I'm goen for Alpharious, mostly for slowly taking imperium out from within but also because he taught his legion Independence, where imo alot of legions follow(ed) Primarchs, feeling lost without them the Alpha legion can act regradless of his presence or not. 

Basically, Alpharious is the baddest, because he taught his legion, defeat their enimes in the long term, not just beating them in open battles. Guerrilla warfare beats open warfare.


----------



## Angel of Retribution (Jul 10, 2008)

Guerrilla warfare brings the nukes...


----------



## Cato Sicarius (Feb 21, 2008)

Horus. No one else.

And the great writer of the Codex Astartes is in stasis (and could be healing from his wounds).


----------



## Alaric (Jun 10, 2008)

angron or fulgrim. andgron because well hesin charge of the WORLD EATERS! and fulgrim because hes the only primarch who got posessed and he didnt willingly go to chaos. as so stated in the book Fulgrim.


----------



## Morgal (Sep 26, 2007)

Cole Deschain said:


> Magnus.
> 
> Scared the Emperor BEFORE he turned Traitor.


tempting i have him third mainly because he never struck me as evil.

Horus
not because he fought the emp
not because he is tough
not because he is a leader

but because of the $#!% storm that would happen when and if he came back. Also best chance of uniting the chaos marines.

Second would be Sanigus,,,if he came back on the side of chaos the black templar may switch and well the imp would be boned.


----------



## Cato Sicarius (Feb 21, 2008)

What does Sanguinius have to do with Black Templars? Black Templars are a successor of the Imperial Fists, not Blood Angels!k:


----------



## TheWolfLord (May 31, 2008)

Angron is the most dangerous and awesome primarch of them all, just read in the chaos codex, during The Dominion Of Fire. He lead a army of 50 000 khorne berzerkers and countinued to burn and pillage for 450 years. 
He was stopped by four space marine chapters, two titan legions and over thirty imperial guard regiments. 
none of the others Primarchs have done that. 
Exept Abaddons black crusades but they don't count because he's not a primarch. 

he burned down over seventy sectors and 90% of them was brougth back under imperial control after 7 centuries of hard fighting. 
don't come and tell me that isn't awesome. 

And during the 
horus heresy he and the World Eaters was on the forefront of all the major battles and on Terra he lead the first attack. 

and he was the first one to invade Armageddon where he's bodyguard was SEVEN GODDAMN BLOODTHIRSTERS. A 100 grey knights was sent to stop him and only one survived. 

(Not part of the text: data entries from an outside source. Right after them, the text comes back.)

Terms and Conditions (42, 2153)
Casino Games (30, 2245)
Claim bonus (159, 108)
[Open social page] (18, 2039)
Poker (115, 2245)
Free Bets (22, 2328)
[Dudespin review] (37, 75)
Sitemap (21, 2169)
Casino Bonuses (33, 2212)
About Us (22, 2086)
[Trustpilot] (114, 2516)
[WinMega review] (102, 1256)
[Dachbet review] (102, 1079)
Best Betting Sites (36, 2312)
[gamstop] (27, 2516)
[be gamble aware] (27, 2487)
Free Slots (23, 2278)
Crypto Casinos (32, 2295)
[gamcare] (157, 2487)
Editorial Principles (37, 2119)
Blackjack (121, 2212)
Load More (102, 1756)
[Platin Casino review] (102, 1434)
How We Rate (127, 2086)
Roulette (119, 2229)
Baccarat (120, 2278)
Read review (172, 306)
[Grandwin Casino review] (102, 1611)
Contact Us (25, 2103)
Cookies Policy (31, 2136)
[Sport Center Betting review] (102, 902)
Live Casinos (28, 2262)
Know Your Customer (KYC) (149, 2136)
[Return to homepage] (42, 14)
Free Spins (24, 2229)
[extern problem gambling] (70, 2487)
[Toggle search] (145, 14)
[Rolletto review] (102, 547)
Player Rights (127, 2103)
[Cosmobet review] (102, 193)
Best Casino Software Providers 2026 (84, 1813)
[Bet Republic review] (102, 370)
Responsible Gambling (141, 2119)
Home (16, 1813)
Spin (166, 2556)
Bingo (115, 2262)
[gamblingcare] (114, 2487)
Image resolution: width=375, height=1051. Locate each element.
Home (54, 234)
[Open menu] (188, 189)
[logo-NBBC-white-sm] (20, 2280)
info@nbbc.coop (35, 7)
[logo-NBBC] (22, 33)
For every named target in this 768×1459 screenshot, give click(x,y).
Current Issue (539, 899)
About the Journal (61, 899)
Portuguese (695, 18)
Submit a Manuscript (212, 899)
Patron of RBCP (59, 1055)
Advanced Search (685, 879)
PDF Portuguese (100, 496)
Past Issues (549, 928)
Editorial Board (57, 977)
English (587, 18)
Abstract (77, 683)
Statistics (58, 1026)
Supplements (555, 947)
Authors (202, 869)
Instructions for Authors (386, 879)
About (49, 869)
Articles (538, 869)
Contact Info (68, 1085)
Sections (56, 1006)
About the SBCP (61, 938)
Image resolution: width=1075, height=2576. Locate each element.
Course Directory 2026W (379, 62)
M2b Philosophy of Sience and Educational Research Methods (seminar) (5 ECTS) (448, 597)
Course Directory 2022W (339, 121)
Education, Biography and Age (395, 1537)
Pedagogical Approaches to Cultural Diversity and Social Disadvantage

there is no doubt who is the most awesome primarch.


----------



## Haraldrr (Jan 29, 2008)

Alpharius AND Omegon, dont forget they are 1 soul in 2 bodys so its two people not just ONE! Go alpha legion! Go alpha legion!


----------



## Angel of Retribution (Jul 10, 2008)

C'mon you've got to give it to Horus. If he hadn't been turned, the heresy wouldn't have been born, at least not on the same scale...sure maybe Lorgar would've still fallen since he was there way before Horus, but the others would've beat him down. Maybe others like Angron may have been turned, but it would've been one at a time and they would've been beat on by all the others. Horus brought them all and turned them...He was number one, the warmaster and the only one to take on the emperor. Sure he died doing it, but no other traitor primarch can say he fought the emperor (which is what they all want to do now he's in the golden throne...very brave i must say). Horus was the biggest, badest traitor primarch!


----------



## Unknown Primarch (Feb 25, 2008)

after a long think and going over all the different trait of the chaos primarchs i came to my conclusion. 
now lorgar does maybe the most to harm imperial religion so he stands pretty high up as imperial creed is quite important against chaos and if he chances that then it has a big impact, but angron maybe is the worst one to find on the battle field as he is a absolute animal in battle and a hard one to banish now he is a daemon prince, mortarion can spread unstoppable death with any of nurgles gifts and bolter shells, perturabo would be the only one with a chance of getting through the imperial palaces defenses if given the chance again so could have a devastating effect on the imperium if he got to the throne room.
now fulgrim doesnt seem to be doing too much actually so did really consider him and night haunter is supposed to be dead so cant be him either.
then theres alpharius/omegon. i think they had contributed for a lot of death and destruction by not informing the emperor of what they know before the heresy errupted but seeing as they didnt cause the heresy i ruled them out.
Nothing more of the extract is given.